В этом пункте земного шара планета похожа на гигантскую каменную фрезу: гранитные резцы раскраивают облака. Горные кручи так вблизи подступают к летящей машине, что можно сосчитать лепестки растущих на них цветов. То вдруг резко обрываются, так что колеса вертолетных шасси зависают над пропастью с непроглядным в полумраке дном. И снова к стеклам кабины подступает мешанина снегов и облаков. Короны вершин выточены солнцем, ветрами и порой. Руины вавилонской башни, воздвигнутой природой. На минуту забываешь, что эти каменные шипы смертельно опасны для утлой воздушной машины. Забываешь, что на лезвиях хребтов аэродинамические потоки неистовствуют так же, как и на самолетных крыльях, что полет над горами сродни полету над океаном — та же безбрежность, та же гибельность встреч с поверхностью.

В наше время негусто упиваешься торжеством над природой, чаще приходится ей соболезновать. Но здесь, не видя ничего рукотворного на сотни миль окрест, в инопланетном почти хаосе дикого камня, наново переживаешь первые восторги аэронавтов…

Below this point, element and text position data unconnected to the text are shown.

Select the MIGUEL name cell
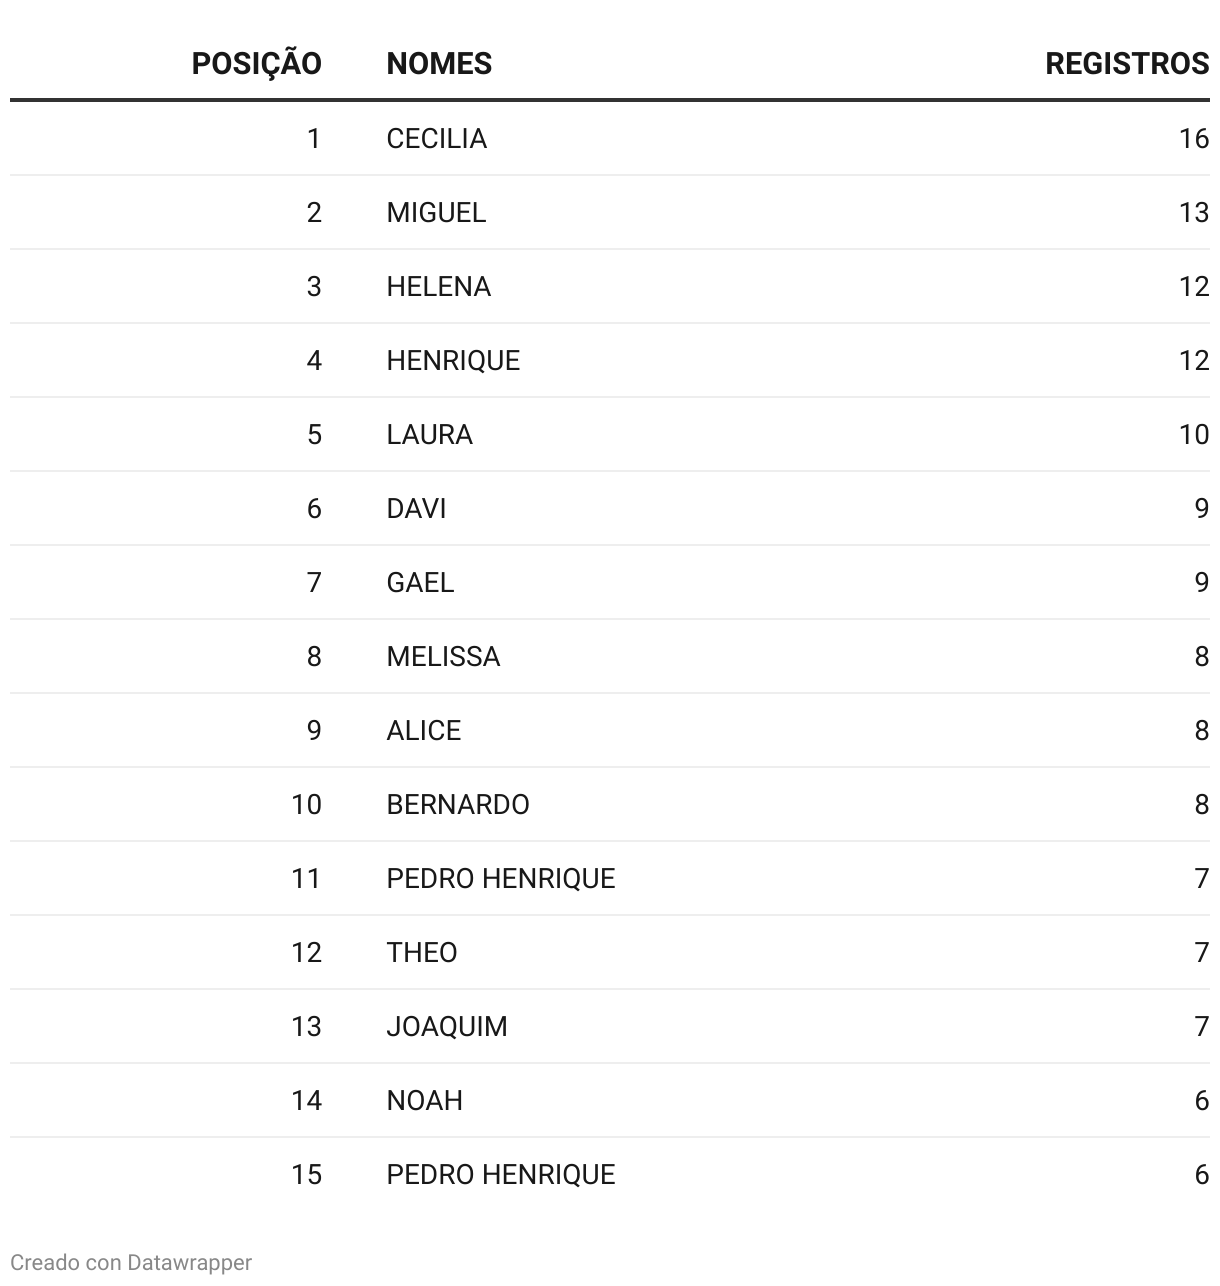Image resolution: width=1220 pixels, height=1286 pixels. coord(436,212)
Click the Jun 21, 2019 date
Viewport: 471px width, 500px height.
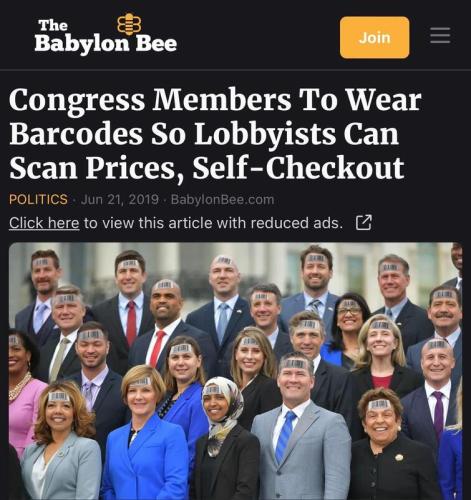click(x=119, y=200)

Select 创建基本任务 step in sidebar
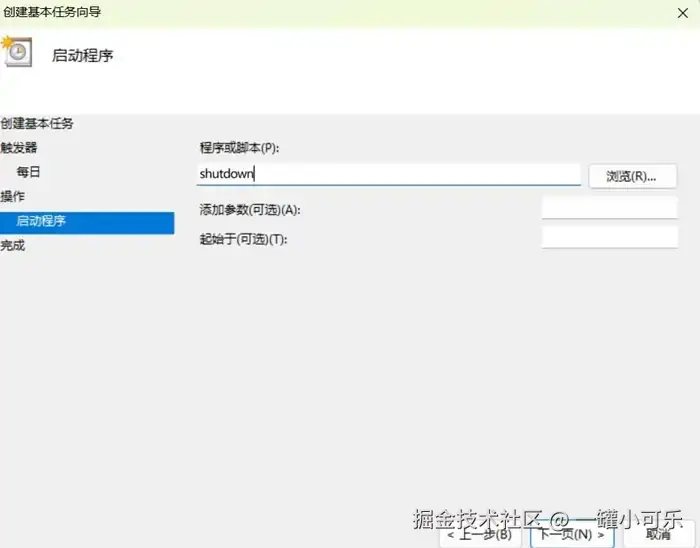(37, 124)
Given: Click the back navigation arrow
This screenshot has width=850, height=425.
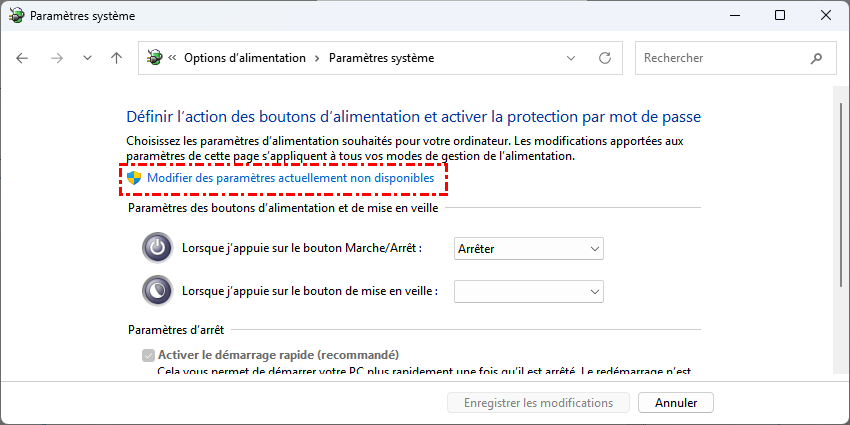Looking at the screenshot, I should (23, 58).

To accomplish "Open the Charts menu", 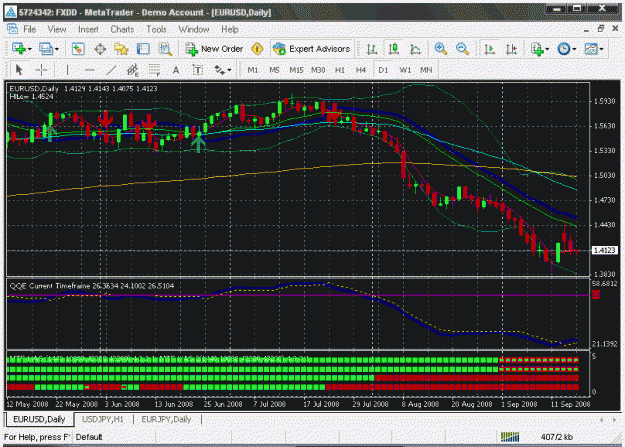I will (122, 30).
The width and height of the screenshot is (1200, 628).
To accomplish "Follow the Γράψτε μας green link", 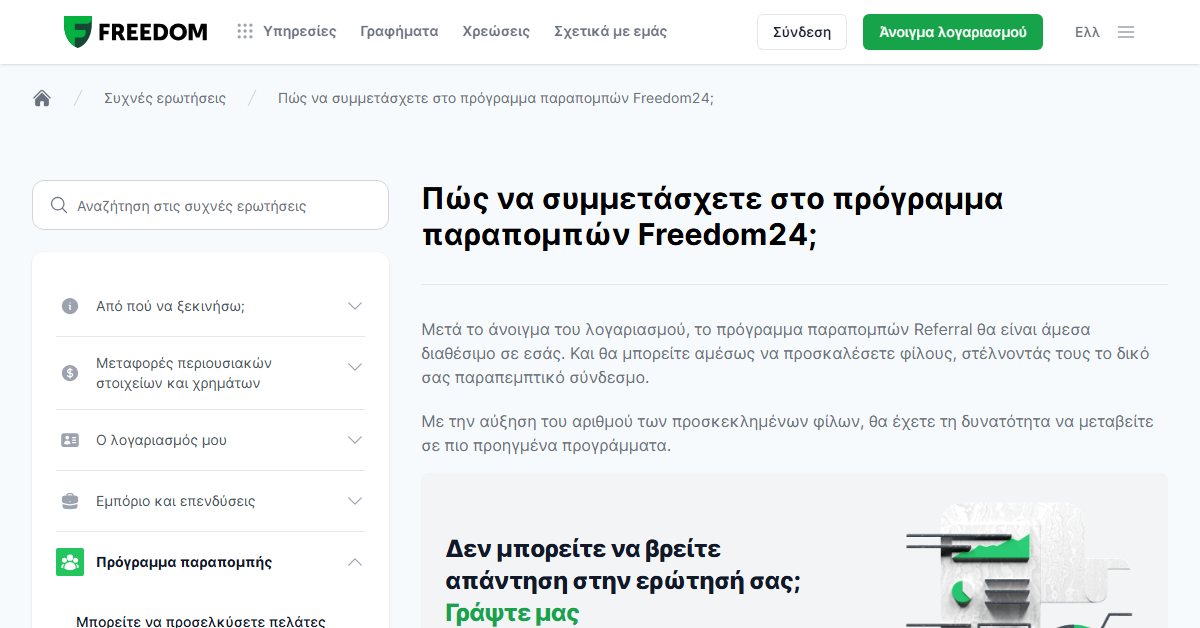I will [512, 612].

Мирошниченко отводит ручку управления, и стрекочущая машина устремляется вниз, в ущелье, в узкий изгибистый горный коридор. На секунду становится жутко — да разве можно здесь летать?! Лопасти винтов того и гляди начнут чиркать о камни. Глыба размером с танк свисает с козырька над пропастью, и под этой глыбой, под этим козырьком неспешно проплывает наш вертолет. Правила безопасности при полете в горах рекомендуют придерживаться освещенной стенки ущелья, но солнечная сторона принадлежит сопредельному государству. Голубая жилка границы вьется вместе с ручьем по дну каньона.

Как-то пограничные наряды добирались сюда на конях, пробирались по висячим тропам — оврингам — многие сутки. Теперь винтокрылый дозор управляется за несколько часов. И если почетный альпинистский титул «тигр снегов» присваивать авиаторам, то, безусловно, первыми его сподобятся пограничные летчики: майоры Ю. Мирошниченко и Ф. Шагалиев, капитан В. Мусаев, старший лейтенант В. Квасов.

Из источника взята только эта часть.